Lux Chieti cede nel finale, ma gioca un buon basket

25 Ottobre 2020

A Ravenna un’altra sconfitta nel girone preliminare di Supercoppa di A2 Per 35’ però i biancorossi tengono bene il campo nonostante le assenze

RAVENNA. Non bastano 35 minuti fatto bene alla Lux Chieti. Senza Bozzetto e Santiangeli, cede in volata a Ravenna e chiude all'ultimo posto il girone preliminare Bianco di Supercoppa (79-76). Dopo la sconfitta all'esordio con Forlì i ragazzi di Sorgentone confermano quanto di buono fatto il turno precedente, mettendo in mostra un gioco corale di qualità con i vari Mitt, Meluzzi e Favali che hanno alzato il livello di pericolosità dei teatini senza la gioia finale.

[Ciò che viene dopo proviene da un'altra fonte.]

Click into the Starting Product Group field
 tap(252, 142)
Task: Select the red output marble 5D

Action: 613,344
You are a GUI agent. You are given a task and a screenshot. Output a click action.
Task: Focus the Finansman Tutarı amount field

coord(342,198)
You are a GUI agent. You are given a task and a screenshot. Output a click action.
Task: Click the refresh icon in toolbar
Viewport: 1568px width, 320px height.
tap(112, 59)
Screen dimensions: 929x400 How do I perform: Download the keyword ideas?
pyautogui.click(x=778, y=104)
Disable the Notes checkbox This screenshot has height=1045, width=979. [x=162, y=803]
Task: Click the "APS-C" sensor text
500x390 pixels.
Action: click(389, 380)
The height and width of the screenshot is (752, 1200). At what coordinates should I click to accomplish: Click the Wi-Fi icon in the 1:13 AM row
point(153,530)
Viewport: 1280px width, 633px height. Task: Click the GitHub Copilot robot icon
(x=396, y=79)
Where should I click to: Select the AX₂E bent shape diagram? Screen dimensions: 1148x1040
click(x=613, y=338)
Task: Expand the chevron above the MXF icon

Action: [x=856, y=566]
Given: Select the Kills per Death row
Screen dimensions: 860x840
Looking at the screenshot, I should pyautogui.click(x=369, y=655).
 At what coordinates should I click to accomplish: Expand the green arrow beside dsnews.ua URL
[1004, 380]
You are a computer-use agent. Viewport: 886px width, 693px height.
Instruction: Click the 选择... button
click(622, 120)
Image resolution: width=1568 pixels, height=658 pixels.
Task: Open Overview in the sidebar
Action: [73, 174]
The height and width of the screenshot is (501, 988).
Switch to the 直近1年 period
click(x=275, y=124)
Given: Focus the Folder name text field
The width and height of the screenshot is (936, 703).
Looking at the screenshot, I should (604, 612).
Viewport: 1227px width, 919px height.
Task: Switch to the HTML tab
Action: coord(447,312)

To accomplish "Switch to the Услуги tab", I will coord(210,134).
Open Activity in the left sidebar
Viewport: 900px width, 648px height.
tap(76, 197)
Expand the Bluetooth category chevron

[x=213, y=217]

Chieti parte benissimo dai blocchi con i centimetri di Mitt che negano il cielo a Simioni, l'esplosività di Sorokas, la mano di Piazza e le iniziative di Sodero che mettono alla corda una difesa romagnola troppo fallosa, che esaurisce il bonus dopo poco più di due minuti. Sono i primi punti stagionali di Mitt a regalare il primo allungo alla formazione di Sorgentone a metà primo quarto (4-11). Ravenna si rifa sotto, ma la Lux non perde inerzia: Ihedioha permette ai suoi di chiudere in vantaggio il primo quarto, il coast to coast di Meluzzi al 13' vale il 19-22 che diventa 27-36 firmato Ihedioha dall'arco al 19'.
Il copione non cambia al rientro dagli spogliatoi con Chieti a fare sempre gara di testa muovendo bene la palla con i diagrammi di flusso voluti da coach Sorgentone che trovano Piazza, Sorokas e Williams con le mani caldissime (44-51 dopo 24' 40” firmato Piazza), facendo saltare in piedi e quasi in campo l'intera panchina teatina. Ravenna si riavvicina fino al 51-53, ma il tecnico fischiato alla panchina romagnola e l'incredibile contropiede con schiacciata incorporata di Sorokas regala nuovamente tre possessi agli ospiti (51-58 al 28'). Dopo la tripla del -4 di Venuto, l'esperto esterno romagnolo cade nel tecnico che gli costa la quarta sanzione e così Chieti mette il doppio punto esclamativo con le bimani di Williams e Mitt (55-63). Nei primi centocinquanta secondi del quarto conclusivo la Lux si affievolisce offensivamente: prova a giocare al limite dei 24”, ma non ha la lucidità e anche quel pizzico di fortuna che non guasta mai almeno fino al sorpasso di Givens sul 64-63: la tripla di Sorokas riporta sopra Chieti per l'ultima volta (64-66), ma deve subire la reazione uguale e contraria di Cinciarini e Maspero (77-71 a due minuti esatti dalla fine). Lo sfondamento fischiato a Sodero su Chiumenti sembra spezzare le ultime speranze ospiti a un minuto dalla fine, tenute vive da Sorokas sul 79-76 a -12” e dopo l'infrazione di campo fischiata a Cinciarini, Sodero manda sul ferro il pareggio.
«La nostra partita», sostiene a fine gara il coach della Lux Sorgentone, «è durata dieci minuti in meno rispetto a quella di Forlì nonostante le assenze pesanti di Bozzetto e Santiangeli. Purtroppo, nei minuti finali è venuta fuori la maggiore esperienza, ad esempio di Cinciarini e la prestanza fisica dei romagnoli ma le prospettive sono buone».